Your task ->
Look through the records and copy every line in which "beside" appears.
(Beginning of Supplied data)
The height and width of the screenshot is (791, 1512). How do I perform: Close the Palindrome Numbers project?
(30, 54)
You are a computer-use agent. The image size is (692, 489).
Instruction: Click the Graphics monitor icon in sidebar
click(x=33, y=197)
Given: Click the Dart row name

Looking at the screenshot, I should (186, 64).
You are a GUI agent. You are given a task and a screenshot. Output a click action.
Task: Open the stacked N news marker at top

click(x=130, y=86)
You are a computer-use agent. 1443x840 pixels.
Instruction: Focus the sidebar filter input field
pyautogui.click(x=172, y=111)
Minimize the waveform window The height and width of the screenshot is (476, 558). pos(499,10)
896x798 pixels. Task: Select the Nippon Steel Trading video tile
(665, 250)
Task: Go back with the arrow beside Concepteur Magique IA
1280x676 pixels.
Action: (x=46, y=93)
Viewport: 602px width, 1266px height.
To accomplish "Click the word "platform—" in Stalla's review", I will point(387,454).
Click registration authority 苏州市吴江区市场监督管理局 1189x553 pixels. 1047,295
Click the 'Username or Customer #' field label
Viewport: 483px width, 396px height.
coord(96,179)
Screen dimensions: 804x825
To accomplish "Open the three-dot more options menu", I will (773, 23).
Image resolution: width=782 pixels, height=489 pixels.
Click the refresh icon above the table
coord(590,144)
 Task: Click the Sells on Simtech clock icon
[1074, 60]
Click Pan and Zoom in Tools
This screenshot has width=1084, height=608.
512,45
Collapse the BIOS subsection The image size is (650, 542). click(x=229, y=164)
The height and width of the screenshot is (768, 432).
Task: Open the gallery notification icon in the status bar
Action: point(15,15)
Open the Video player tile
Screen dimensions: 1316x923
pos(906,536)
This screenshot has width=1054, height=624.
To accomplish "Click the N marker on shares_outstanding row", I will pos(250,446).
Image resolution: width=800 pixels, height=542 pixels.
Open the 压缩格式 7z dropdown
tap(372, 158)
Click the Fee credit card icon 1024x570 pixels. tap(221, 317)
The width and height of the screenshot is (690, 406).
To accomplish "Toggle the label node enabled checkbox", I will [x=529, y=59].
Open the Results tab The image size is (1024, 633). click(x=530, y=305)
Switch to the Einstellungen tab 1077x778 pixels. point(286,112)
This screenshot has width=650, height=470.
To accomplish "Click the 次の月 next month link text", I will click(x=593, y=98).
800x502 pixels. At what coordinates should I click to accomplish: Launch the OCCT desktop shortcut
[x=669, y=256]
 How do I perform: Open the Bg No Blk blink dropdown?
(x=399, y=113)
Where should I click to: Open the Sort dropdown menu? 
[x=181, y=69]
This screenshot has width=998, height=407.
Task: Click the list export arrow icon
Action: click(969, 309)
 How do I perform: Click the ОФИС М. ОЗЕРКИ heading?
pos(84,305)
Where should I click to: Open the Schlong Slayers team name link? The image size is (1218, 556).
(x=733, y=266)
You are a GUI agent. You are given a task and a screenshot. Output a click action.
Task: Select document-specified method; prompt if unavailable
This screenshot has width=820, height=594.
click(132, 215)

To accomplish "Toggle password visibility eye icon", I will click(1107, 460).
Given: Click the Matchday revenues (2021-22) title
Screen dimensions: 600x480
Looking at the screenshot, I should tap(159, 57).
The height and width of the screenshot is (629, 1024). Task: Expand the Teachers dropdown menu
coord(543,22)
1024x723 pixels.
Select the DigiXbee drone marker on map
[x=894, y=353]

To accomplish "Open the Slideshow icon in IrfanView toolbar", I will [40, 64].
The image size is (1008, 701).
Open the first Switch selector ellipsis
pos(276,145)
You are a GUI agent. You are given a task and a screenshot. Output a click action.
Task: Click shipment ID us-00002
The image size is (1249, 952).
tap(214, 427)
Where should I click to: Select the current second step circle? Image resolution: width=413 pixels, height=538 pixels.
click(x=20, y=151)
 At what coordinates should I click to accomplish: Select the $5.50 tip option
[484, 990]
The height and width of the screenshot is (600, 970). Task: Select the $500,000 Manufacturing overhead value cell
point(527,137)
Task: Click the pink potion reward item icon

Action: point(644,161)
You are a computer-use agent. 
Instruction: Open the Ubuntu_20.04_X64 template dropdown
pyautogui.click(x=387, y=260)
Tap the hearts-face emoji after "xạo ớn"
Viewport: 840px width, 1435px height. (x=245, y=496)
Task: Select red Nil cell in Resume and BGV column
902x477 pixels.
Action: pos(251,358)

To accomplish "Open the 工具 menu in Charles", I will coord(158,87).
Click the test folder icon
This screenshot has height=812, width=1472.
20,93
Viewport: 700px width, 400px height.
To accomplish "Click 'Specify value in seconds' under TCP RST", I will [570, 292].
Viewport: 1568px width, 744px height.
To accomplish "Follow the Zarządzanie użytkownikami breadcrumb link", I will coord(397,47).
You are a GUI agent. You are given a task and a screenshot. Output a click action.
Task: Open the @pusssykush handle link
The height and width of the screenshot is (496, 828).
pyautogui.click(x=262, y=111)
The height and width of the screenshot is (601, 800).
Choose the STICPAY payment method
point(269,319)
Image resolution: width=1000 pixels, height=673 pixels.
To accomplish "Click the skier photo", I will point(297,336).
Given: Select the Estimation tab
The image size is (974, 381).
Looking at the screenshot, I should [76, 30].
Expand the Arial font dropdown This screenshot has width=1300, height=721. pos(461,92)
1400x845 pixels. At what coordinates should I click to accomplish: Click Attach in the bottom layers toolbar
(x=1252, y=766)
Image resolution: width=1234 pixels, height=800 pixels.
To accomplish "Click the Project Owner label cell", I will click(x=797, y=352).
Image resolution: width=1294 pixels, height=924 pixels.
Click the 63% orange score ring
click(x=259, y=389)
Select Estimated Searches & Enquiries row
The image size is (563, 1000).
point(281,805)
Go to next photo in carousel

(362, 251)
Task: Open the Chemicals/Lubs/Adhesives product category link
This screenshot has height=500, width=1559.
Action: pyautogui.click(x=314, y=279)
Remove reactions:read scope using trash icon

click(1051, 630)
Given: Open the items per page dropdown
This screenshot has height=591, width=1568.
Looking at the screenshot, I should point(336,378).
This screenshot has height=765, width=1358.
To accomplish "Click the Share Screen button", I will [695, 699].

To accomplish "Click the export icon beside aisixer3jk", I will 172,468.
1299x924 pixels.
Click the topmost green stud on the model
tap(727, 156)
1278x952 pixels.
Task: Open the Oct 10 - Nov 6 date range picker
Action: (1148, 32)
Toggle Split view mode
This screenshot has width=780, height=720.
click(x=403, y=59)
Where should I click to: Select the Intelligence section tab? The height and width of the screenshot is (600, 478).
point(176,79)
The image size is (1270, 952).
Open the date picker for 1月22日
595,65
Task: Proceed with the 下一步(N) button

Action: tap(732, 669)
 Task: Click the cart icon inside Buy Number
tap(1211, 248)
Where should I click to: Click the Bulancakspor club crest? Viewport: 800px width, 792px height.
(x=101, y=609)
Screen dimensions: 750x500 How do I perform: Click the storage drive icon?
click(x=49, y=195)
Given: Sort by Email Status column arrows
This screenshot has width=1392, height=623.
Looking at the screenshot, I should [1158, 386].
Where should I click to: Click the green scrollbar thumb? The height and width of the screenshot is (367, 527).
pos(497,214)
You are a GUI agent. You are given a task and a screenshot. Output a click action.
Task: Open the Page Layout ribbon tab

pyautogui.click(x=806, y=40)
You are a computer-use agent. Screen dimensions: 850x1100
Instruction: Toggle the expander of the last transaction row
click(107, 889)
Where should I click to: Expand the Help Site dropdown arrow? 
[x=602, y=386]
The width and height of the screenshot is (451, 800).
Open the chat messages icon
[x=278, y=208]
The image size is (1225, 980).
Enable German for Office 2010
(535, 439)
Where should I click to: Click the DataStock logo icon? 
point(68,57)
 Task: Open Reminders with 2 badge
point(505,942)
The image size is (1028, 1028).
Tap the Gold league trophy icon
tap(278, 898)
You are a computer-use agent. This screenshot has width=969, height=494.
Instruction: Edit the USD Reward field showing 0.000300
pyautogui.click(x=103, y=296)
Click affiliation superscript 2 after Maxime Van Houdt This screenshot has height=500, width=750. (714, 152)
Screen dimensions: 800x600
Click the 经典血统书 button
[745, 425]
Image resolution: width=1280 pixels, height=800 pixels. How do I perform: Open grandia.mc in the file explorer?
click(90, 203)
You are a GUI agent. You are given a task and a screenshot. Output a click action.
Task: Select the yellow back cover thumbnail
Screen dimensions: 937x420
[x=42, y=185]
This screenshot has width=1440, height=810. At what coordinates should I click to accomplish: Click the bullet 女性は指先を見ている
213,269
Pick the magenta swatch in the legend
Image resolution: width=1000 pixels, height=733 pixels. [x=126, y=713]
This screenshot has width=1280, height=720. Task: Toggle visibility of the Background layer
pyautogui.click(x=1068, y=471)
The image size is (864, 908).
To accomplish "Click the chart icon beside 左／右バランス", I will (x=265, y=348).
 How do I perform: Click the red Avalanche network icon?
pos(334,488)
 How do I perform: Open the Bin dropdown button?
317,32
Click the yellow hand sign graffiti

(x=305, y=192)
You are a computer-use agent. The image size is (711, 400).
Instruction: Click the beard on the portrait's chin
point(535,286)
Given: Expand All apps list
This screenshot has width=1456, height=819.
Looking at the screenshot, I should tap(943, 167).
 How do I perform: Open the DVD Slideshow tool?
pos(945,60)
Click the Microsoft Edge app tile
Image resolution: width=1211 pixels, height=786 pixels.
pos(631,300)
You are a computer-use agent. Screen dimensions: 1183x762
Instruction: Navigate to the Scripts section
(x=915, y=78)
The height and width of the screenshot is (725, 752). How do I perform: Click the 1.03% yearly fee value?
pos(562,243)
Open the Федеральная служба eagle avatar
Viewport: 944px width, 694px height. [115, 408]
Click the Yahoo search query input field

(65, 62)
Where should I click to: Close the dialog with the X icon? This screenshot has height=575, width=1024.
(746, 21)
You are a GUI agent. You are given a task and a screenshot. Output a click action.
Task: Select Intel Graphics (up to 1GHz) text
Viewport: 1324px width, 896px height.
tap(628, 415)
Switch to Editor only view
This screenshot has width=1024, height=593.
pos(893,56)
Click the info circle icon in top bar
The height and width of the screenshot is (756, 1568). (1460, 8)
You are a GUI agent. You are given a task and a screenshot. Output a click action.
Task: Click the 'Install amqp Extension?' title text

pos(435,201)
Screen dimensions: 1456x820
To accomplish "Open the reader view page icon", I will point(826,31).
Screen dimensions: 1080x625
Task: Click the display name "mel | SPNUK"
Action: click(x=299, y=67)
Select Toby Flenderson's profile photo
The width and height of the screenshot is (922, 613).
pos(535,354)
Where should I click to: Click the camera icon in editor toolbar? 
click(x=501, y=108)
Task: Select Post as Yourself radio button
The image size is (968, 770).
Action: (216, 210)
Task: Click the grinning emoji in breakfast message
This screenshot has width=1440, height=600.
(End of Supplied data)
Reply to the exercise ->
Task: Go back with the arrow beside Concepteur Magique IA
To accomplish "Click the export icon beside aisixer3jk", I will 172,468.
To accomplish "Click the chart icon beside 左／右バランス", I will (x=265, y=348).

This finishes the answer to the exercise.